● **TEXT PROVIDED**
---*---

Thursday, October 8, 2015

Thoughts From the Blind

I think about death a lot. Not because I’m rushing to get there or out of fear. But it’s something that all living beings face at some point. It’s also likely because I hunt that death is often top of mind.

Before I left for the first hunt of the season, the Syrian conflict was hitting mass media. The photo of a drowned young Syrian boy reflected in my mind for days. Even as I sat there in the woods, no one around but me, a couple of chipmunks and a squirrel, the image of that young boy represented all the things that are wrong with humanity. In the days following, I learned a respected community member and arts advocate had suddenly died. I was shocked at the news even though I didn’t know her all that well. But we’d had a discussion once about the demise of the Beothuks. I was impressed with her knowledge of indigenous culture and her empathy towards this group that suffered genocide at the hands of European settlers. I was immediately reminded of the lengths humans will go to for what they want.

---*---

● **INFORMATION SUPPLIED**
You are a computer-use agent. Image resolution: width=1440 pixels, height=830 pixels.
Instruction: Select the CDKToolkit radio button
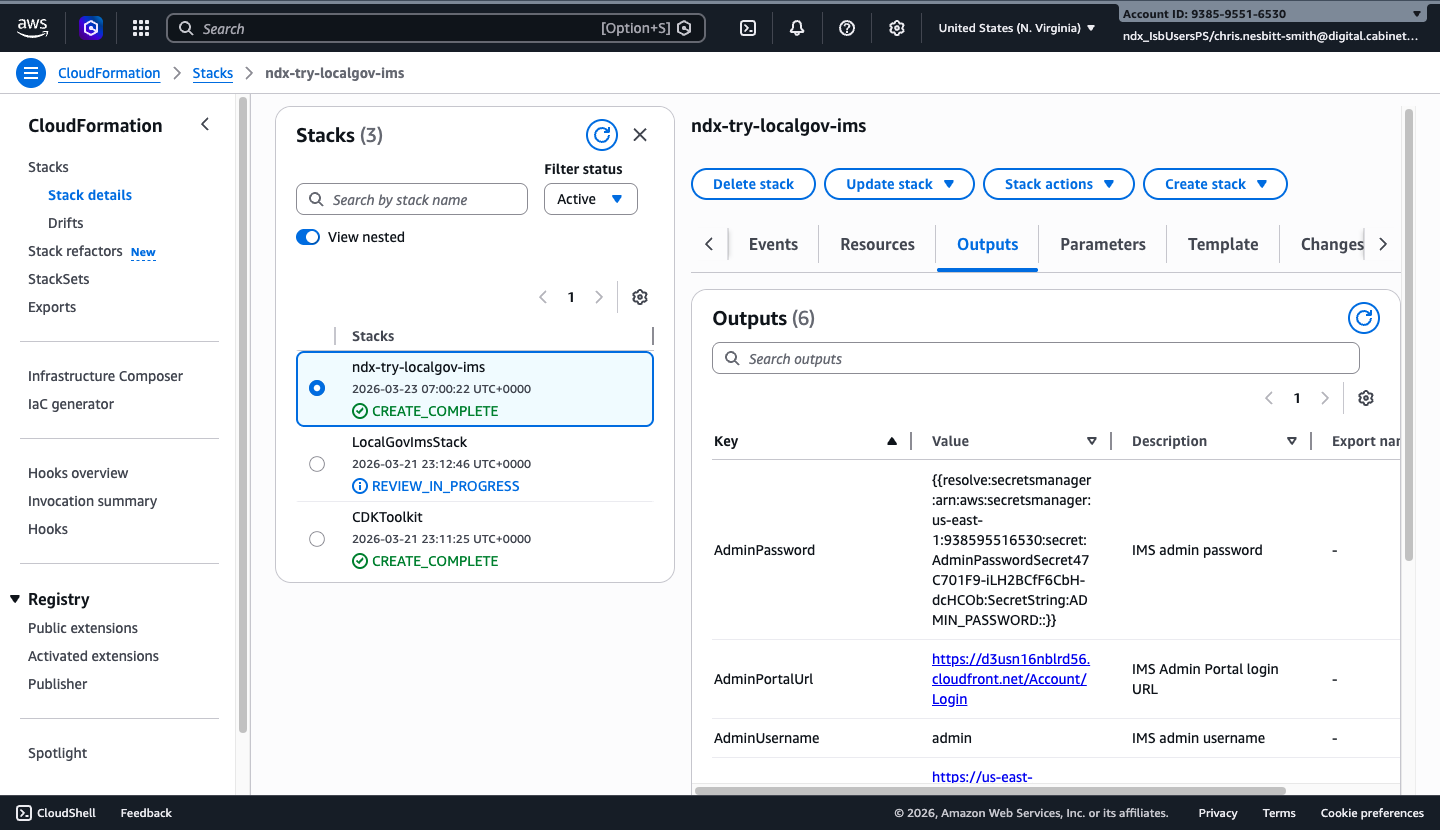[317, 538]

---*---

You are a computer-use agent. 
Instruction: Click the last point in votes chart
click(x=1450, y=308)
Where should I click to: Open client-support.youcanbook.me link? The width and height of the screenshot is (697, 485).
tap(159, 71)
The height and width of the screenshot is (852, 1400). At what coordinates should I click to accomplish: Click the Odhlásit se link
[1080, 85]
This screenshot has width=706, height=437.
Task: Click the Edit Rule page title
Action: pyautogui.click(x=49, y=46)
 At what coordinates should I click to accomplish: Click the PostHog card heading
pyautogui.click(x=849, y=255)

---*---

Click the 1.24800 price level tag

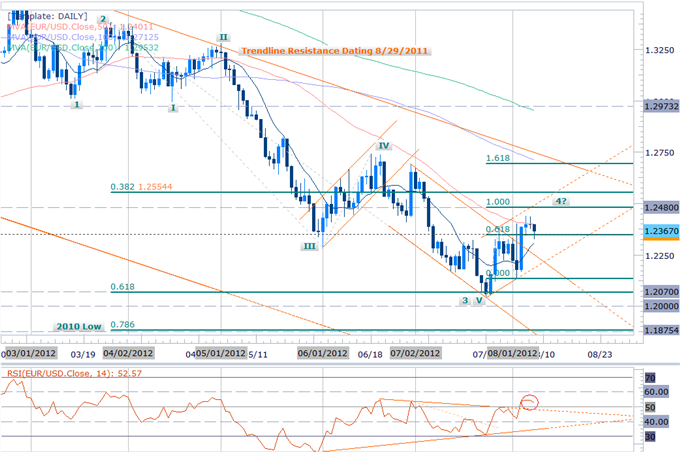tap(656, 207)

---*---

● **TASK DETAILS**
Reproduce the blog post, starting at "Before I left" and ending at "what they want.". The rows are separate material and have no connection to the blog post.

● **ANSWER BOX**
Before I left for the first hunt of the season, the Syrian conflict was hitting mass media. The photo of a drowned young Syrian boy reflected in my mind for days. Even as I sat there in the woods, no one around but me, a couple of chipmunks and a squirrel, the image of that young boy represented all the things that are wrong with humanity. In the days following, I learned a respected community member and arts advocate had suddenly died. I was shocked at the news even though I didn’t know her all that well. But we’d had a discussion once about the demise of the Beothuks. I was impressed with her knowledge of indigenous culture and her empathy towards this group that suffered genocide at the hands of European settlers. I was immediately reminded of the lengths humans will go to for what they want.